Prentiss stand auf und trat mit besorgtem Blick auf ihn zu.

»Was ist denn nur los mit Ihnen? Das ganze Schreien und Schimpfen …«

»Wenn du einen so höllischen Tag hinter dir hättest wie ich, würdest du vielleicht auch schreien.«

Prentiss stand jetzt ganz nah vor ihm, so nah, dass George den Schweißgeruch seines Hemdes wahrnahm. Wieso war er plötzlich so still? So bedrohlich?

»Tun Sie mir den Gefallen, und seien Sie jetzt ganz leise, Mr Walker«, sagte er. »Bitte.«

George fiel das Messer ein, das neben dem Einfaltspinsel gelegen hatte, und die Erinnerung war so lebhaft, dass er es fast im Dunkeln zu sehen glaubte. Er begriff, dass er hier draußen, verirrt im Wald, nur ein Mann war, der sich zwei anderen gegenübersah, und dass er ein Narr gewesen war, sich in Sicherheit zu wiegen.

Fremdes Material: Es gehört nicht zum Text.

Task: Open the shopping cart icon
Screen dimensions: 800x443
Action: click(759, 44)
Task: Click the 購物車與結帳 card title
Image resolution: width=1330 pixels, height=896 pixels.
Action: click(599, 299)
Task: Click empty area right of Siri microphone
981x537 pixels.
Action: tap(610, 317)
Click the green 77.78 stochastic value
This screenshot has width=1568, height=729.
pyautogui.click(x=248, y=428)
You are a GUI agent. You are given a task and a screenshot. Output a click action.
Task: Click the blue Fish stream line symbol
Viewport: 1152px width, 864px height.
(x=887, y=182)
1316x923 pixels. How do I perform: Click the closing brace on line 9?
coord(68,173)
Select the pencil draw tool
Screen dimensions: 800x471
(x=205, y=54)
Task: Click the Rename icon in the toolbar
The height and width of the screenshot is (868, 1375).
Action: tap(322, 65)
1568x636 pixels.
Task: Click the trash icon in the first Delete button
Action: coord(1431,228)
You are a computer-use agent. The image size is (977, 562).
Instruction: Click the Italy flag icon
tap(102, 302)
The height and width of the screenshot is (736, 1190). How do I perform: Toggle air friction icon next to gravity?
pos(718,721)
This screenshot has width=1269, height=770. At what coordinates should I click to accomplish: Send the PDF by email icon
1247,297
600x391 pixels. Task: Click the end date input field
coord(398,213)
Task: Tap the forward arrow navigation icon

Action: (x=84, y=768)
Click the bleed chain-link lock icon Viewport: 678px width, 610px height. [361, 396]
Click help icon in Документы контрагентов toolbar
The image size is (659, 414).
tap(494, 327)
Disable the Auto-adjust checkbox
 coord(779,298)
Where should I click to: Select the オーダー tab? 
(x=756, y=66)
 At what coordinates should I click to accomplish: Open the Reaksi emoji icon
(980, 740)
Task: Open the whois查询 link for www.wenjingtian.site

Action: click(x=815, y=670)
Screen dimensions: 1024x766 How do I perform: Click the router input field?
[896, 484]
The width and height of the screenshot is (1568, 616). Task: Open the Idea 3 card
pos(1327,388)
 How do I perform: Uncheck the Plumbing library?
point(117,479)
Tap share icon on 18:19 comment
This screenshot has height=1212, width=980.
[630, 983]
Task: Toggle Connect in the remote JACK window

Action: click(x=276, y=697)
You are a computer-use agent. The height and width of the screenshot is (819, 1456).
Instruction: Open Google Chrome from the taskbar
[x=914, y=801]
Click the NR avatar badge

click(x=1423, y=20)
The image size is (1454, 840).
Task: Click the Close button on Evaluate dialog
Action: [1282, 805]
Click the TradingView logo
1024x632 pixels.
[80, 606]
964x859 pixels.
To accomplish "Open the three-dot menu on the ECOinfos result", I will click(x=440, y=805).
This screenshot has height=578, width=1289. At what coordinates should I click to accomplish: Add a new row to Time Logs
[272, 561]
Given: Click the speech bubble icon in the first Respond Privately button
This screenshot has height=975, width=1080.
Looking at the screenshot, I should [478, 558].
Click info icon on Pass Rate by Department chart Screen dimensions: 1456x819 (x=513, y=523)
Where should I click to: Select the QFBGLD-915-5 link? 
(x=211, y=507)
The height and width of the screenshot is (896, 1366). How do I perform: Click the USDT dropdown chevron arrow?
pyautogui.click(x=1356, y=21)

»Was soll das? Meine Frau wird jeden Moment Hilfe holen, das ist dir klar, oder?«

Doch wieder blickten die beiden Männer nicht ihn an, sondern an ihm vorbei. Ein peitschenähnliches Geräusch ertönte irgendwo ganz in der Nähe, und als er herumfuhr, entdeckte er ein Seil mit einem großen Stein als Gegengewicht: eine raffinierte Schlingfalle, in der das Bein eines zappelnden Kaninchens steckte. Landry erhob sich schneller, als George es für möglich gehalten hätte, und kümmerte sich um das Kaninchen. Prentiss trat einen Schritt zurück und winkte ab.

»Wollte Ihnen keine Angst machen«, sagte er. »Es ist nur so. Uns war noch nichts in die Falle gegangen … Wir haben schon lange nichts Ordentliches mehr gegessen. Das ist alles.«

»Verstehe«, sagte George und sammelte sich. »Dann seid ihr wohl schon länger hier draußen, als ich dachte.«

Prentiss erklärte ihm, dass sie vor einer Woche bei Mr Morton aufgebrochen waren, das wenige mitgenommen hatten, was sie auf dem Rücken tragen konnten – eine Sichel, die im Feld vergessen worden war, etwas zu essen, das Bettzeug von ihren Pritschen –, und nicht weiter als bis zu der Stelle gekommen waren, an der sie jetzt standen.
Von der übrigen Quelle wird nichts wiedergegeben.